Social Media ROI: Auf den Spuren einer Chimäre (2)

Der ROI ist tot, es lebe der „Benefit“!

Bei der Diskussion um den „Return on Investment“ habe ich mich immer gefragt, warum man hier einen uralten Terminus aus der Betriebswirtschaftslehre bemüht, während in den klassischen Bereichen wie PR, Marketing oder Kundendienst schlicht und einfach Kennzahlen (Anzahl positiver Kritiken, wiederkehrende Kunden, Kundenzufriedenheit, etc.) gemessen werden.

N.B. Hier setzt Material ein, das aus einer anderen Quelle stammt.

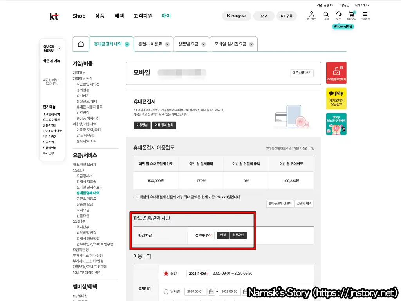Viewport: 401px width, 301px height.
Task: Select the 월별 radio button
Action: pyautogui.click(x=166, y=274)
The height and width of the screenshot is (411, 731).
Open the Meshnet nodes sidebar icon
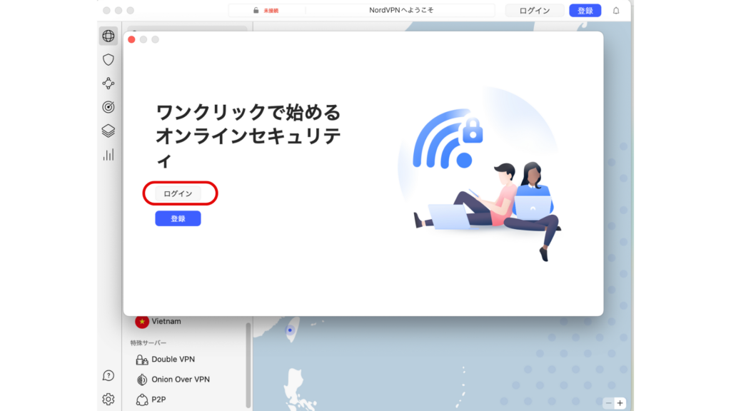109,83
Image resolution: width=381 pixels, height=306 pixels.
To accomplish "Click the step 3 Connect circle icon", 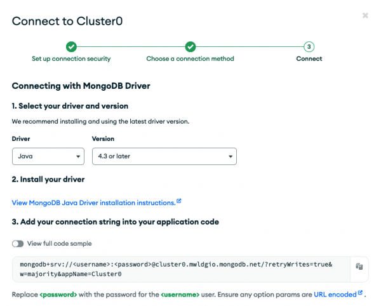I will click(309, 46).
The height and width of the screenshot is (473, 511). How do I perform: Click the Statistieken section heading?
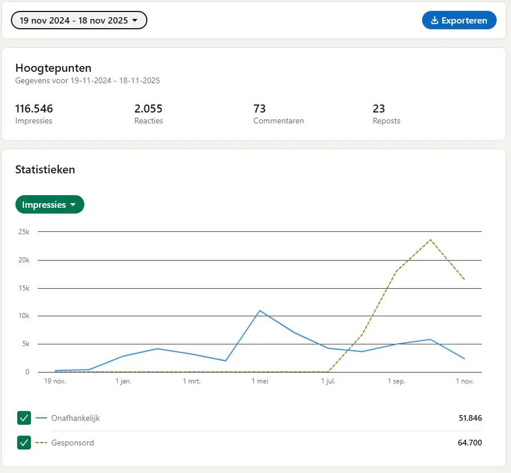point(45,169)
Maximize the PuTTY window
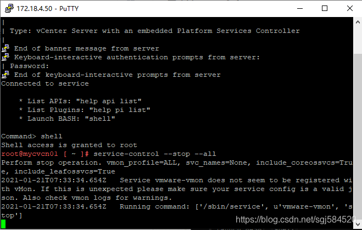362x230 pixels. point(325,9)
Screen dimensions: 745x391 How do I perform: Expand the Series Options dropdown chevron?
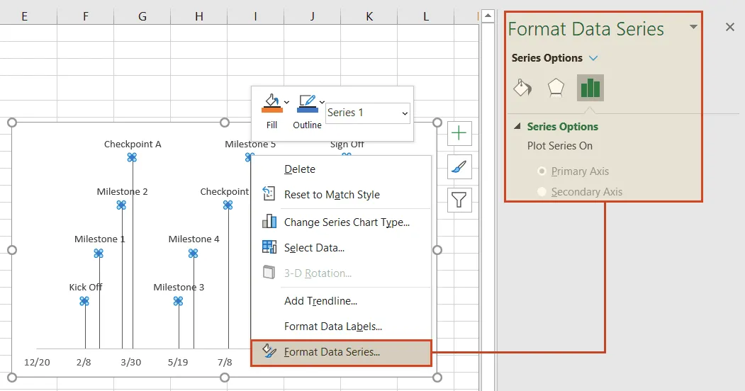pyautogui.click(x=593, y=58)
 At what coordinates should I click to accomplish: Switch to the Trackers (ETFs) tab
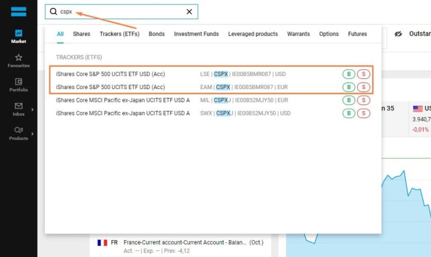[x=120, y=34]
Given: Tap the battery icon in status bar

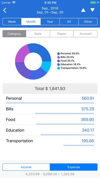Looking at the screenshot, I should 93,3.
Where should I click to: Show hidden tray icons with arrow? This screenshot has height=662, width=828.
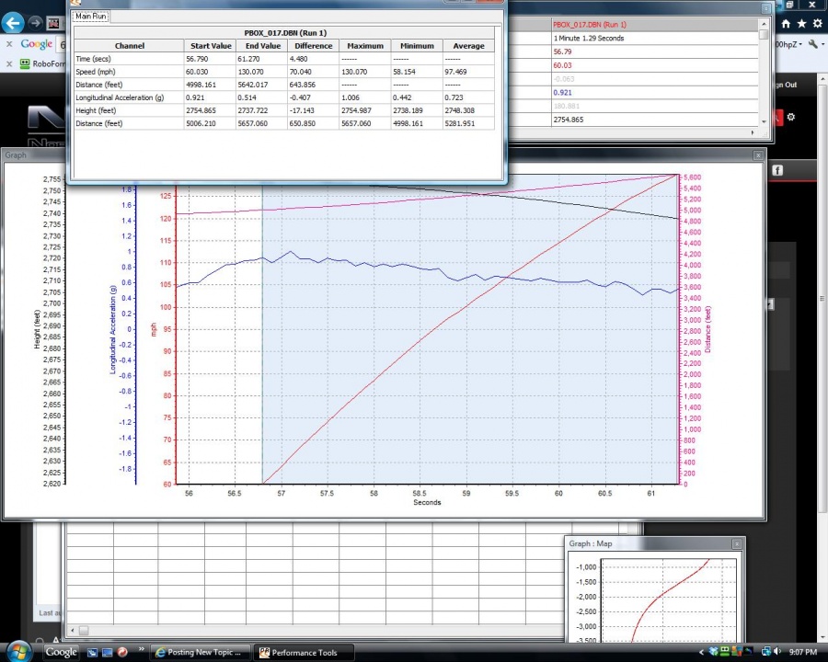click(701, 653)
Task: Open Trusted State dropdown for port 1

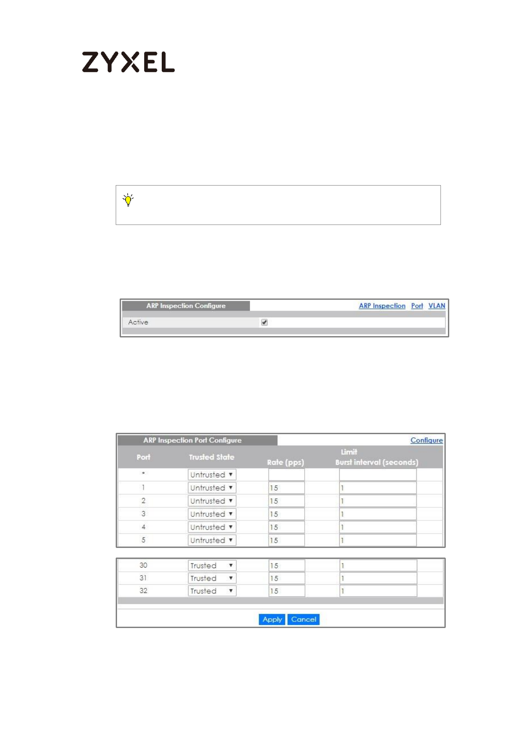Action: pyautogui.click(x=212, y=488)
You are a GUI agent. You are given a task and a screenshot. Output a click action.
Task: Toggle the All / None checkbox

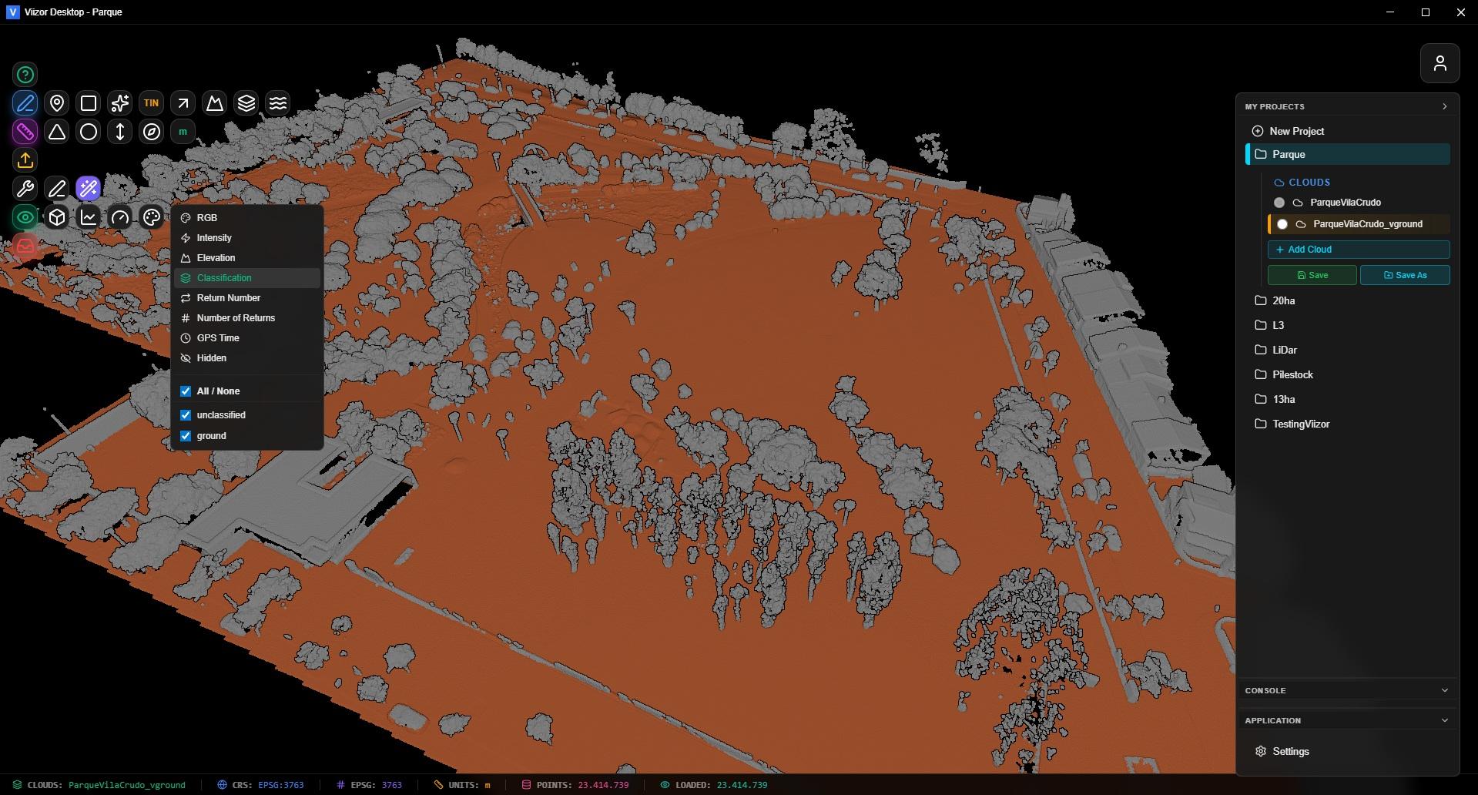coord(186,391)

Mein Verdacht ist nach eingehender Beschäftigung mit diesem Thema, dass der Ruf nach dem ROI einer tief verwurzelten Skepsis gegenüber dem Nutzen von Social Media entspringt, die zu einem permanenten Rechtfertigungszwang seitens der Social-Media- und Community-Manager führen kann. In der Tat lässt sich ja mithilfer zahlreicher Monitoring-Tools vieles quantifizieren, nur der Rückschluss auf die Umsatzzahlen ist in der Regel ein äußerst komplexes Rechenspiel. Ich empfehle daher KUMs (kleinen und mittleren Unternehmen), die Berechnung eines ROI von gelernten Betriebswirten durchführen zu lassen, oder gleich ganz darauf zu verzichten, im Vertrauen darauf, dass immaterielle Erfolge langfristig auch zu materiellen Erfolgen (Umsatzsteigerung oder Kosteneinsparung) führen. Ich würde hierfür den Begriff „Benefit on Engagement“ vorschlagen.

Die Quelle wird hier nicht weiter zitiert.